TASK TO COMPLETE
Transcribe every one of the following records without changing a single character.

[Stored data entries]
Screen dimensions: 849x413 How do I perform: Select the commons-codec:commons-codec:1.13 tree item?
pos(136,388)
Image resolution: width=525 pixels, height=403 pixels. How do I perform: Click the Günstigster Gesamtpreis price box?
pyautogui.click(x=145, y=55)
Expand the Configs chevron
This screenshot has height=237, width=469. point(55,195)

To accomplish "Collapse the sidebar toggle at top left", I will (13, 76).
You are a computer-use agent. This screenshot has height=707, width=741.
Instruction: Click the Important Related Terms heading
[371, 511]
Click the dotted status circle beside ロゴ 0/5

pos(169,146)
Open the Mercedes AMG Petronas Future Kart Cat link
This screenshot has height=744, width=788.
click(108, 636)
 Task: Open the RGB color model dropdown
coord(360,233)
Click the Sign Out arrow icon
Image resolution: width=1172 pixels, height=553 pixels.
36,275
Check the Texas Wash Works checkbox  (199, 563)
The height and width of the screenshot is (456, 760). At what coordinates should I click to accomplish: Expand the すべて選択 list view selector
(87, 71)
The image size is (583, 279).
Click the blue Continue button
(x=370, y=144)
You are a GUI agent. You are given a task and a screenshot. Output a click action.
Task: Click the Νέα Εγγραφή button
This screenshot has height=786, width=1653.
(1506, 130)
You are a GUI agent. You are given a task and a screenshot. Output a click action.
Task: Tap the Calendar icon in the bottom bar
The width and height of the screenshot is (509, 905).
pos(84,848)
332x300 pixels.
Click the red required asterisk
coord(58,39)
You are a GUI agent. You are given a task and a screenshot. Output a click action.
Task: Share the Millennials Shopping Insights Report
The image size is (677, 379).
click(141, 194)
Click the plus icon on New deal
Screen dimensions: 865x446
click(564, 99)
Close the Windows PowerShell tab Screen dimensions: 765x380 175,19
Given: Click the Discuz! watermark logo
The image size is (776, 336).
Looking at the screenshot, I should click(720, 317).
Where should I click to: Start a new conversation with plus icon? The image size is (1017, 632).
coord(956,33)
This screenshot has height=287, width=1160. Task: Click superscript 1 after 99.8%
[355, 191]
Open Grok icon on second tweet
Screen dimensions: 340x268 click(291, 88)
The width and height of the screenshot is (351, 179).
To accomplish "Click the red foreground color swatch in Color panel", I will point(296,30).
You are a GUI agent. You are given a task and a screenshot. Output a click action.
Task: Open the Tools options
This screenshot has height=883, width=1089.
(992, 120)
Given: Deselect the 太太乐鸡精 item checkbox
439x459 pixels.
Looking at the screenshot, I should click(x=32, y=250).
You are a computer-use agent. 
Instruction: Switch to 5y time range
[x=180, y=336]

OUTPUT FOR THIS TASK
Screen dimensions: 849x413 How do I perform: Select the commons-codec:commons-codec:1.13 tree item?
pos(136,388)
Image resolution: width=525 pixels, height=403 pixels. How do I perform: Click the Günstigster Gesamtpreis price box?
pyautogui.click(x=145, y=55)
Expand the Configs chevron
This screenshot has height=237, width=469. point(55,195)

To accomplish "Collapse the sidebar toggle at top left", I will (13, 76).
You are a computer-use agent. This screenshot has height=707, width=741.
Instruction: Click the Important Related Terms heading
[371, 511]
Click the dotted status circle beside ロゴ 0/5

pos(169,146)
Open the Mercedes AMG Petronas Future Kart Cat link
This screenshot has height=744, width=788.
click(108, 636)
 Task: Open the RGB color model dropdown
coord(360,233)
Click the Sign Out arrow icon
Image resolution: width=1172 pixels, height=553 pixels.
36,275
Check the Texas Wash Works checkbox  (199, 563)
The height and width of the screenshot is (456, 760). At what coordinates should I click to accomplish: Expand the すべて選択 list view selector
(87, 71)
The image size is (583, 279).
Click the blue Continue button
(x=370, y=144)
You are a GUI agent. You are given a task and a screenshot. Output a click action.
Task: Click the Νέα Εγγραφή button
This screenshot has height=786, width=1653.
(1506, 130)
You are a GUI agent. You are given a task and a screenshot. Output a click action.
Task: Tap the Calendar icon in the bottom bar
The width and height of the screenshot is (509, 905).
pos(84,848)
332x300 pixels.
Click the red required asterisk
coord(58,39)
You are a GUI agent. You are given a task and a screenshot. Output a click action.
Task: Share the Millennials Shopping Insights Report
The image size is (677, 379).
click(141, 194)
Click the plus icon on New deal
Screen dimensions: 865x446
click(564, 99)
Close the Windows PowerShell tab Screen dimensions: 765x380 175,19
Given: Click the Discuz! watermark logo
The image size is (776, 336).
Looking at the screenshot, I should click(720, 317).
Where should I click to: Start a new conversation with plus icon? The image size is (1017, 632).
coord(956,33)
This screenshot has height=287, width=1160. Task: Click superscript 1 after 99.8%
[355, 191]
Open Grok icon on second tweet
Screen dimensions: 340x268 click(291, 88)
The width and height of the screenshot is (351, 179).
To accomplish "Click the red foreground color swatch in Color panel", I will point(296,30).
You are a GUI agent. You are given a task and a screenshot. Output a click action.
Task: Open the Tools options
This screenshot has height=883, width=1089.
(992, 120)
Given: Deselect the 太太乐鸡精 item checkbox
439x459 pixels.
Looking at the screenshot, I should click(x=32, y=250).
You are a computer-use agent. 
Instruction: Switch to 5y time range
[x=180, y=336]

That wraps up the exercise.